Here's a question for you:

 

If your best friend told you he was making lots of easy money trading options, what would you do?

 

The answer is, you should do what you want.  But, if you do decide to start trading options, you should get some understanding of what that really means.  And, hopefully, as a part of gaining that understanding, you’d come to the same conclusion that many people, including the ones at clarkfinancial.com, have:

 

“The number one reason why most options traders fail is they rely solely on market timing for success. If you’re using options simply as a leveraging tool to make more money on the predicted movement in a stock or index, you’ll have many trades go in your favor, and from time to time you’ll experience fantastic gains. However, if you’re simply buying calls or puts based on what you expect the underlying stock to do, your odds of long-term success as an options trader are very limited.”

 

If you still want in knowing that, go ahead.  But know there are other “options”.

 

Thing Two  

 

Medical Costs In Retirement

 

A few years ago, we wrote on this topic and noted that the “average” household could expect to spend around $250,000 in medical costs out-of-pocket in retirement.  Given the things we know now that we didn’t know then, we figured it was time for a follow-up to that post.

 

First, some basic facts about Medicare, the health insurance for the elderly (and some non-elderly with specific medical conditions).  Assuming you don’t have an employer policy that covers you after you retire, there are three ways to insure yourself medically as a senior citizen, Original Medicare (Part A and Part B) only, Original Medicare plus a supplemental policy (Medigap), or Medicare Advantage.

 

1.     If you choose Original Medicare only, you generally won’t have co-pays and coinsurance for doctor visits, but if you’re admitted to the hospital, you will have to pay a $1632 Part A (hospital) deductible and your copays will gradually increase from $0/day at first to $400/day, to $800/day, to full cost/day for the remainder of your hospital stay. With this option, your annual out of pocket costs are essentially unlimited.

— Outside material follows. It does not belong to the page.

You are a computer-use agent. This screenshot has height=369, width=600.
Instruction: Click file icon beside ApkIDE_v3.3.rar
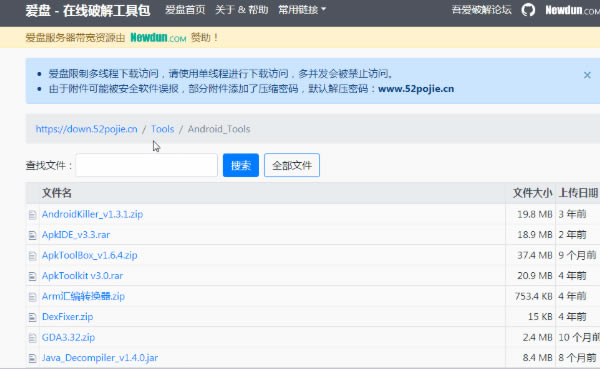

2.     If you choose a Medigap plan, you will not have any co-pays or coinsurance – for doctor visits or hospital stays.  With this option, your maximum annual out-of-pocket costs, not including your plan premiums and Part B premiums which average $150/monthly (for the best plan) and $174.70 respectively, equal your Part B deductible, which is $240 for the 2024 plan year

3.     If you choose a Medicare Advantage plan, you’ll likely not pay a monthly premium, but you will have co-pays and coinsurance when you see a doctor or go to the hospital.  Unlike the Original-Medicare-only option though, your official out-of-pocket costs (which include deductibles, copayments, and coinsurance, but not premiums) are limited by statute.  For 2024, the maximum any Medicare Advantage plan can hold you responsible for is $8,850.

 

So which option should you choose?  As always, it depends, but we do believe there is an option that you shouldn’t choose and that’s number one.  There is no reason to leave yourself exposed to unlimited medical costs when there is a zero-dollar-premium option that dramatically reduces your maximum annual out of pocket costs. 

 

And how about that $250,000 average we referenced at the beginning of this post, what is it today?  Well, if we use the extreme, but possible scenario of a very sick person that spent 5 months in the hospital under each of the three options we get:

 

1.     Original Medicare only – Not counting prescription drug costs and premiums, over $60,000 would be paid to the hospital in deductibles and co-pays and 20% in coinsurance would be paid for doctor’s services for the 150 days.  The estimated $250,000 over the retiree’s lifetime could be a dramatic underestimate in this case – and this doesn’t even consider the spouse. 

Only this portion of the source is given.